[Records]
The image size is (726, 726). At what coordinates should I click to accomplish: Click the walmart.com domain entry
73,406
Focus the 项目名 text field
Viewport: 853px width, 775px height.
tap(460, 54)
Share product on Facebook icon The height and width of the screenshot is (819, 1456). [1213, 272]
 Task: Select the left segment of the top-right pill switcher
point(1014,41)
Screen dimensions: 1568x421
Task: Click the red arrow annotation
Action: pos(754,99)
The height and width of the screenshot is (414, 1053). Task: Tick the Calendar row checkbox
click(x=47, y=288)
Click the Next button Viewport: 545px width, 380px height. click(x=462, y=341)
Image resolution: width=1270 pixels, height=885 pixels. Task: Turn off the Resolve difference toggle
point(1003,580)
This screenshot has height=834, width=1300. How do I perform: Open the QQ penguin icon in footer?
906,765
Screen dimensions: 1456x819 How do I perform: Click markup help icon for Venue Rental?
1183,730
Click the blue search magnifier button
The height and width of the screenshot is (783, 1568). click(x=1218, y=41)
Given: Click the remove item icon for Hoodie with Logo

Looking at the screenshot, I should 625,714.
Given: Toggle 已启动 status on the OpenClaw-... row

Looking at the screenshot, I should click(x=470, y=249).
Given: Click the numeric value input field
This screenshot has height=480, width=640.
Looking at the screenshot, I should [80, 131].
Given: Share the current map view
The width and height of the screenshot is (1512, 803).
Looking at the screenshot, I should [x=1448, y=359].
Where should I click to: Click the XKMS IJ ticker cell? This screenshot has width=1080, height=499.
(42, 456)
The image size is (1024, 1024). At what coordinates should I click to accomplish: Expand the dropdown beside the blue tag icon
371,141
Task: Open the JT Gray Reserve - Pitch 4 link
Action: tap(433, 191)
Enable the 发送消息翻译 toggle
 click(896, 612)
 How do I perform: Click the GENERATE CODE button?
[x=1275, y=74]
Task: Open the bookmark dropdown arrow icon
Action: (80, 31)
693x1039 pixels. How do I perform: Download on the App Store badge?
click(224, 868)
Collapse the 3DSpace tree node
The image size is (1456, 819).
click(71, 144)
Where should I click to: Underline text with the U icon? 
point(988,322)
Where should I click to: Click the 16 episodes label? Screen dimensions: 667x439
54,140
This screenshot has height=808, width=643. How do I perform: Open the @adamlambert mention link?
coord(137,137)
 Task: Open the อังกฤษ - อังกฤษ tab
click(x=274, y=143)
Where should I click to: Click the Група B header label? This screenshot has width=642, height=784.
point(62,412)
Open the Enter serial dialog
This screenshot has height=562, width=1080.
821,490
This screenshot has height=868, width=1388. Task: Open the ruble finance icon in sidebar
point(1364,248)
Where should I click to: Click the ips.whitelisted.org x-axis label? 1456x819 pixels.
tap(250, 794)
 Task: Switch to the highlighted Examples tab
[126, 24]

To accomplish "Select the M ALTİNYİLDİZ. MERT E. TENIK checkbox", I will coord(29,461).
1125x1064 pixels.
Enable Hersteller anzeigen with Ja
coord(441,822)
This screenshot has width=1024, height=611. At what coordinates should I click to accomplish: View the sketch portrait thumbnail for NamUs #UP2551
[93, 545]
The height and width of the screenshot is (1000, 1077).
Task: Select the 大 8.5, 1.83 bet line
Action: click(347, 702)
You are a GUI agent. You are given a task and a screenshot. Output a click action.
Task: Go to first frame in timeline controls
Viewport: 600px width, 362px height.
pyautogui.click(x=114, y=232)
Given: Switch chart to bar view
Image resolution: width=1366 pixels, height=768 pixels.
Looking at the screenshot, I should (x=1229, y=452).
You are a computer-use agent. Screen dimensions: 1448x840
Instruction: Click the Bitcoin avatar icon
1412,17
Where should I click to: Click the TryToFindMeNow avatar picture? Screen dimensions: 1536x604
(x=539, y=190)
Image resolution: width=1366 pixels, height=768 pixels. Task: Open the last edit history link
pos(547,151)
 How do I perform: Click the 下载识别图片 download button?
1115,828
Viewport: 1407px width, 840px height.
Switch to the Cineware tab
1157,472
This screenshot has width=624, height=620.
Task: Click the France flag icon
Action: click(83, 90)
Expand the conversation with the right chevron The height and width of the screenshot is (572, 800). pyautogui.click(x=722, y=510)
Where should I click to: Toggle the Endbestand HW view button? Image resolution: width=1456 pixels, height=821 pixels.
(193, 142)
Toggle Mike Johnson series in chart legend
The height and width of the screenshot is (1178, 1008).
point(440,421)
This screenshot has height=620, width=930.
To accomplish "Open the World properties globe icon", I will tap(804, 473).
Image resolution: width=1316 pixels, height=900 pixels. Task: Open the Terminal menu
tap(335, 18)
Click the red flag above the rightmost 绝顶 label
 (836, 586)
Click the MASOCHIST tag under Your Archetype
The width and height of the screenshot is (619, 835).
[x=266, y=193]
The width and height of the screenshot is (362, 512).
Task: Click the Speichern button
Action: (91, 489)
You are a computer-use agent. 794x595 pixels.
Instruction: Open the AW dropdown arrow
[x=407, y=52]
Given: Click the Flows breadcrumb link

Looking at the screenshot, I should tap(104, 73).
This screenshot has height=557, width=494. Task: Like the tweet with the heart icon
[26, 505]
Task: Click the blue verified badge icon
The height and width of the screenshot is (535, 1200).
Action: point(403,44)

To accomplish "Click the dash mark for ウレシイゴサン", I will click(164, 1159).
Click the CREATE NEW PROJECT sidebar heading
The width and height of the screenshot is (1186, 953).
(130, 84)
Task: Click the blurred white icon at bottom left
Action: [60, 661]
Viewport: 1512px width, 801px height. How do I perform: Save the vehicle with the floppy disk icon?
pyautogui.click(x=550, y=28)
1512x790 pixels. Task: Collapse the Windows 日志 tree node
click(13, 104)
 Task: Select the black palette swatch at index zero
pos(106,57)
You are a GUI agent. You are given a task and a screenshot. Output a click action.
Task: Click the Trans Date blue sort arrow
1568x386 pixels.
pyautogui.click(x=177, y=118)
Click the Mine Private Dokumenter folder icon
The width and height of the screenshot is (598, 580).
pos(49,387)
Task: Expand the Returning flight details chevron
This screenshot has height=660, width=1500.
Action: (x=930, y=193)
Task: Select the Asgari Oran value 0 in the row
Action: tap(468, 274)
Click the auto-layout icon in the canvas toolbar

(Directive): Reproduce all of the material above word for word, line by line, without leaving anything out.

(Correct output):
The image size is (726, 726). At what coordinates should I click to accomplish: Click the walmart.com domain entry
73,406
Focus the 项目名 text field
Viewport: 853px width, 775px height.
tap(460, 54)
Share product on Facebook icon The height and width of the screenshot is (819, 1456). [1213, 272]
 Task: Select the left segment of the top-right pill switcher
point(1014,41)
Screen dimensions: 1568x421
Task: Click the red arrow annotation
Action: pos(754,99)
The height and width of the screenshot is (414, 1053). Task: Tick the Calendar row checkbox
click(x=47, y=288)
Click the Next button Viewport: 545px width, 380px height. click(x=462, y=341)
Image resolution: width=1270 pixels, height=885 pixels. Task: Turn off the Resolve difference toggle
point(1003,580)
This screenshot has height=834, width=1300. How do I perform: Open the QQ penguin icon in footer?
906,765
Screen dimensions: 1456x819 How do I perform: Click markup help icon for Venue Rental?
1183,730
Click the blue search magnifier button
The height and width of the screenshot is (783, 1568). click(x=1218, y=41)
Given: Click the remove item icon for Hoodie with Logo

Looking at the screenshot, I should 625,714.
Given: Toggle 已启动 status on the OpenClaw-... row

Looking at the screenshot, I should click(x=470, y=249).
Given: Click the numeric value input field
This screenshot has height=480, width=640.
Looking at the screenshot, I should [80, 131].
Given: Share the current map view
The width and height of the screenshot is (1512, 803).
Looking at the screenshot, I should [x=1448, y=359].
Where should I click to: Click the XKMS IJ ticker cell? This screenshot has width=1080, height=499.
(42, 456)
The image size is (1024, 1024). At what coordinates should I click to accomplish: Expand the dropdown beside the blue tag icon
371,141
Task: Open the JT Gray Reserve - Pitch 4 link
Action: tap(433, 191)
Enable the 发送消息翻译 toggle
 click(896, 612)
 How do I perform: Click the GENERATE CODE button?
[x=1275, y=74]
Task: Open the bookmark dropdown arrow icon
Action: (80, 31)
693x1039 pixels. How do I perform: Download on the App Store badge?
click(224, 868)
Collapse the 3DSpace tree node
The image size is (1456, 819).
click(71, 144)
Where should I click to: Underline text with the U icon? 
point(988,322)
Where should I click to: Click the 16 episodes label? Screen dimensions: 667x439
54,140
This screenshot has height=808, width=643. How do I perform: Open the @adamlambert mention link?
coord(137,137)
 Task: Open the อังกฤษ - อังกฤษ tab
click(x=274, y=143)
Where should I click to: Click the Група B header label? This screenshot has width=642, height=784.
point(62,412)
Open the Enter serial dialog
This screenshot has height=562, width=1080.
821,490
This screenshot has height=868, width=1388. Task: Open the ruble finance icon in sidebar
point(1364,248)
Where should I click to: Click the ips.whitelisted.org x-axis label? 1456x819 pixels.
tap(250, 794)
 Task: Switch to the highlighted Examples tab
[126, 24]

To accomplish "Select the M ALTİNYİLDİZ. MERT E. TENIK checkbox", I will coord(29,461).
1125x1064 pixels.
Enable Hersteller anzeigen with Ja
coord(441,822)
This screenshot has width=1024, height=611. At what coordinates should I click to accomplish: View the sketch portrait thumbnail for NamUs #UP2551
[93, 545]
The height and width of the screenshot is (1000, 1077).
Task: Select the 大 8.5, 1.83 bet line
Action: click(347, 702)
You are a GUI agent. You are given a task and a screenshot. Output a click action.
Task: Go to first frame in timeline controls
Viewport: 600px width, 362px height.
pyautogui.click(x=114, y=232)
Given: Switch chart to bar view
Image resolution: width=1366 pixels, height=768 pixels.
Looking at the screenshot, I should (x=1229, y=452).
You are a computer-use agent. Screen dimensions: 1448x840
Instruction: Click the Bitcoin avatar icon
1412,17
Where should I click to: Click the TryToFindMeNow avatar picture? Screen dimensions: 1536x604
(x=539, y=190)
Image resolution: width=1366 pixels, height=768 pixels. Task: Open the last edit history link
pos(547,151)
 How do I perform: Click the 下载识别图片 download button?
1115,828
Viewport: 1407px width, 840px height.
Switch to the Cineware tab
1157,472
This screenshot has width=624, height=620.
Task: Click the France flag icon
Action: click(83, 90)
Expand the conversation with the right chevron The height and width of the screenshot is (572, 800). pyautogui.click(x=722, y=510)
Where should I click to: Toggle the Endbestand HW view button? Image resolution: width=1456 pixels, height=821 pixels.
(193, 142)
Toggle Mike Johnson series in chart legend
The height and width of the screenshot is (1178, 1008).
point(440,421)
This screenshot has height=620, width=930.
To accomplish "Open the World properties globe icon", I will tap(804, 473).
Image resolution: width=1316 pixels, height=900 pixels. Task: Open the Terminal menu
tap(335, 18)
Click the red flag above the rightmost 绝顶 label
 (836, 586)
Click the MASOCHIST tag under Your Archetype
The width and height of the screenshot is (619, 835).
[x=266, y=193]
The width and height of the screenshot is (362, 512).
Task: Click the Speichern button
Action: (91, 489)
You are a computer-use agent. 794x595 pixels.
Instruction: Open the AW dropdown arrow
[x=407, y=52]
Given: Click the Flows breadcrumb link

Looking at the screenshot, I should tap(104, 73).
This screenshot has height=557, width=494. Task: Like the tweet with the heart icon
[26, 505]
Task: Click the blue verified badge icon
The height and width of the screenshot is (535, 1200).
Action: point(403,44)

To accomplish "Click the dash mark for ウレシイゴサン", I will click(164, 1159).
Click the CREATE NEW PROJECT sidebar heading
The width and height of the screenshot is (1186, 953).
(130, 84)
Task: Click the blurred white icon at bottom left
Action: [60, 661]
Viewport: 1512px width, 801px height. How do I perform: Save the vehicle with the floppy disk icon?
pyautogui.click(x=550, y=28)
1512x790 pixels. Task: Collapse the Windows 日志 tree node
click(13, 104)
 Task: Select the black palette swatch at index zero
pos(106,57)
You are a GUI agent. You are given a task and a screenshot. Output a click action.
Task: Click the Trans Date blue sort arrow
1568x386 pixels.
pyautogui.click(x=177, y=118)
Click the Mine Private Dokumenter folder icon
The width and height of the screenshot is (598, 580).
pos(49,387)
Task: Expand the Returning flight details chevron
This screenshot has height=660, width=1500.
Action: (x=930, y=193)
Task: Select the Asgari Oran value 0 in the row
Action: tap(468, 274)
Click the auto-layout icon in the canvas toolbar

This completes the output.